“You’d better run through them every night for ten minutes or so until they come intuitively, without your having to stop and think,” advised the scoutmaster. “The main thing is to put snap and ginger into it, so that the whole line moves as one. How did the football go? You were out, weren’t you?”
“Yes, sir,” the boy answered, his eyes lighting. “It was dandy! It’s a crackerjack team, all right, and we’re going to work like sixty to get that pennant.”
“That’s the idea!” smiled Mr. Curtis. He had returned to his chair, but the boy remained standing beside the table. “It will mean work to take the game from Troop One; they’ve a corking team, you know. But I think if– Won’t you sit down again, or have you lessons to get?”
Dale hesitated. The pleasant room with its glinting fire was very tempting. He had glimpsed a number of interesting-looking old weapons and pieces of Indian beadwork, too, on the walls or arranged along the tops of the bookcases, which he would like to examine more closely. But, on the other hand, eight waiting problems in algebra and some stiff pages of grammar loomed up to dissuade him.
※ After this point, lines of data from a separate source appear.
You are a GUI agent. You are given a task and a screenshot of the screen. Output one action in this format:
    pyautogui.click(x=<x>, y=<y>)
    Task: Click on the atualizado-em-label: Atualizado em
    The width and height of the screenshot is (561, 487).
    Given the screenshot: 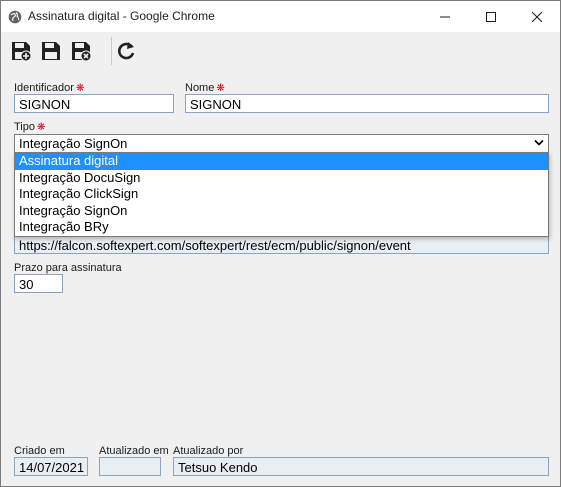 What is the action you would take?
    pyautogui.click(x=134, y=451)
“Thank you very much, sir, but I guess I’d better not to-night,” he finally decided. “I haven’t anything done yet for to-morrow.”
“You must come again, then,” smiled the scoutmaster. “I’m always glad to have you boys drop in, even when you haven’t anything special to talk over. Good night; and good luck with the football. I may see you at practice to-morrow.”
Dale found it hard to wait for that moment. He was devoted to football, and he had not really played in almost a year. Small wonder, therefore, that he looked forward eagerly to even humdrum practice. He did not propose to stay on the scrub if hard work and constant effort could lift him to something better. But even if he failed of advancement, he loved the game enough for its own sake to give to it unceasingly the best that was in him.
As the days passed it began to look as if the pleasure he got merely in playing and in the belief that his efforts contributed a little to the good of the team was to be his sole reward. All that week he played left tackle on the scrub, save for half an hour or so on Friday when Ward tried him at right half, only to return him presently to his former position.
But if Dale was disappointed, he did not show it. He told himself that it was too soon to expect anything else. Sherman would naturally wish to try him out in every way before making a change in the line-up. So the tenderfoot kept himself vigorously to the scratch, growing more and more familiar with the various formations and carefully studying the methods of the fellows opposite him.
It was this latter occupation which brought the first faint touch of uneasiness regarding the strength of the team at large. He could not be quite sure, for of course ordinary practice seldom brings out the best in a player, but it seemed as if the fellows were a bit lacking in unity and cohesion. Of one thing at least he grew certain before he had been on the scrub two days. Wilks, at left tackle, was hesitating and erratic, with a tendency to ducking, which would have been even more apparent but for the constant support and backing of Ranny Phelps. The latter seemed not only able to play his own position with dash and brilliancy, but also to lend a portion of his strength and skill to support the wavering tackle. Whenever it was possible, he contrived to take a little more than his share of buffeting in the forward plunge, to bear the brunt of each attack. There were times, of course–notably when Ranny himself carried the ball–that this was impossible, and then it was that Wilks’s shrinking became unmistakable.